What is expected
Copy out word for word the lines of the listing that start with the one containing "You are a GUI" and end with the one containing "The image size is (1415, 2004).", counting both.

Input for this task
'''
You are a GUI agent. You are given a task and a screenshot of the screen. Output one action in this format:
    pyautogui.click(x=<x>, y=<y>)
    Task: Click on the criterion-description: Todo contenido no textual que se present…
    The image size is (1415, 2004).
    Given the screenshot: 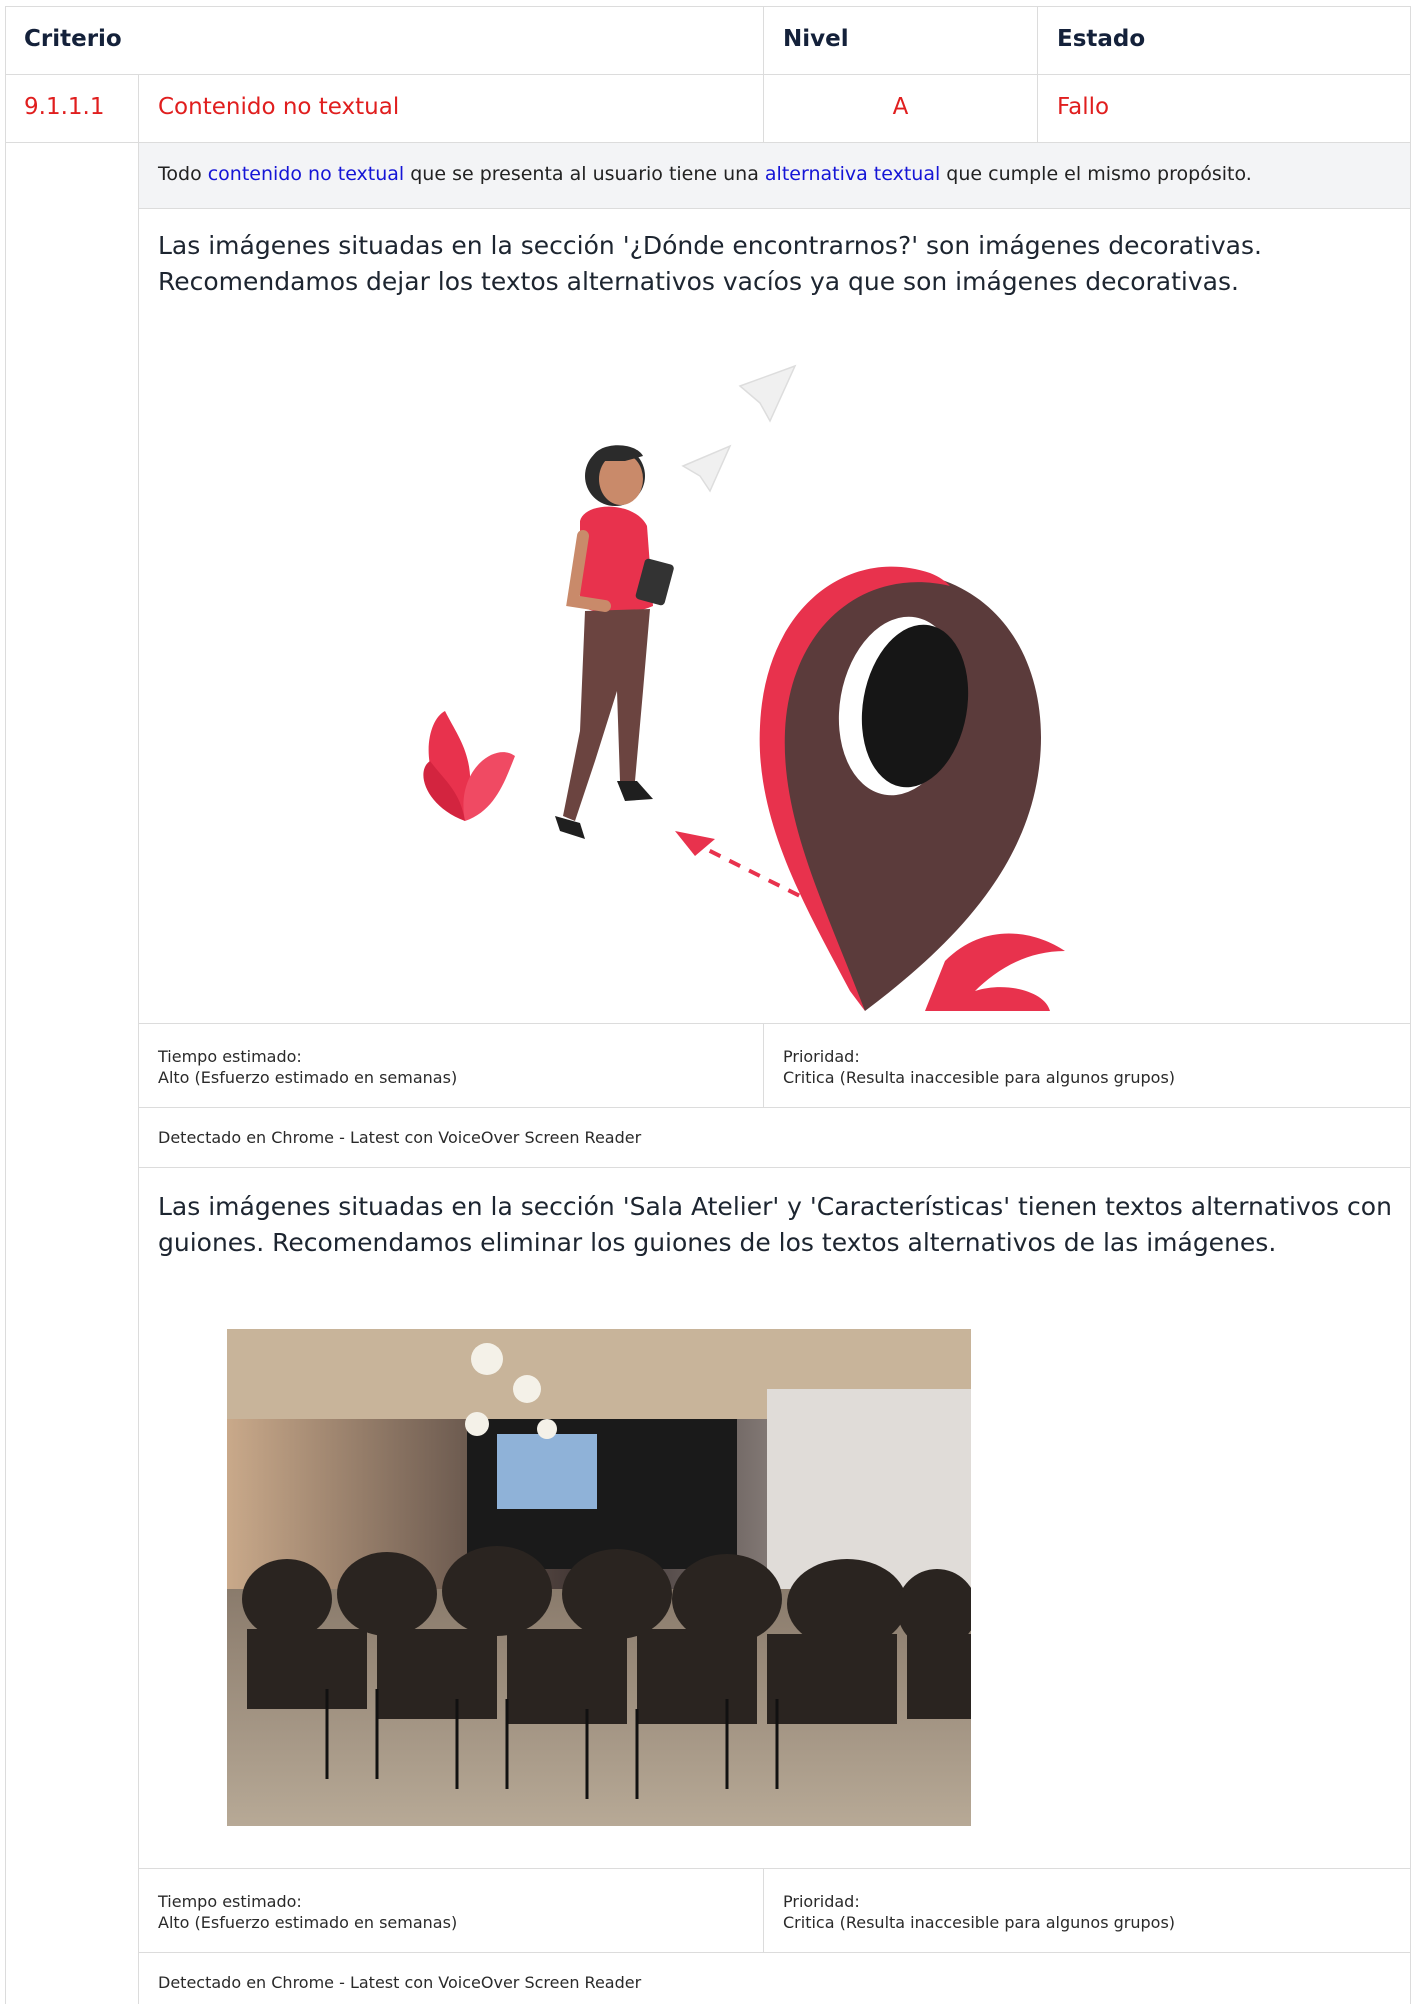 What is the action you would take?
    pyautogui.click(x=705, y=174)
'''
'''
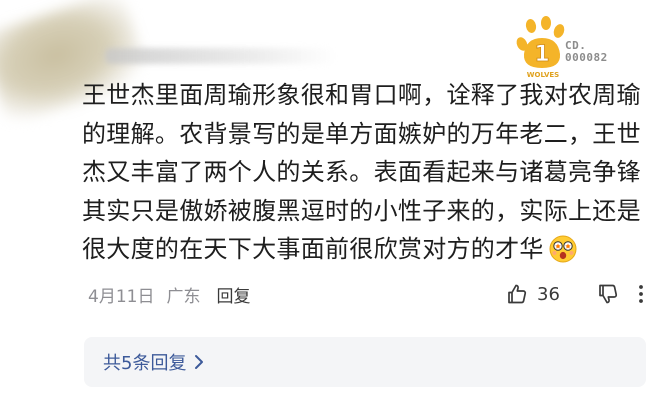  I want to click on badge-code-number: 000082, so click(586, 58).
'''
Worked solution
You are a GUI agent. You are given a task and a screenshot of the screen. Output one action in this format:
    pyautogui.click(x=<x>, y=<y>)
    Task: Click on the criterion-description: Todo contenido no textual que se present…
    The image size is (1415, 2004).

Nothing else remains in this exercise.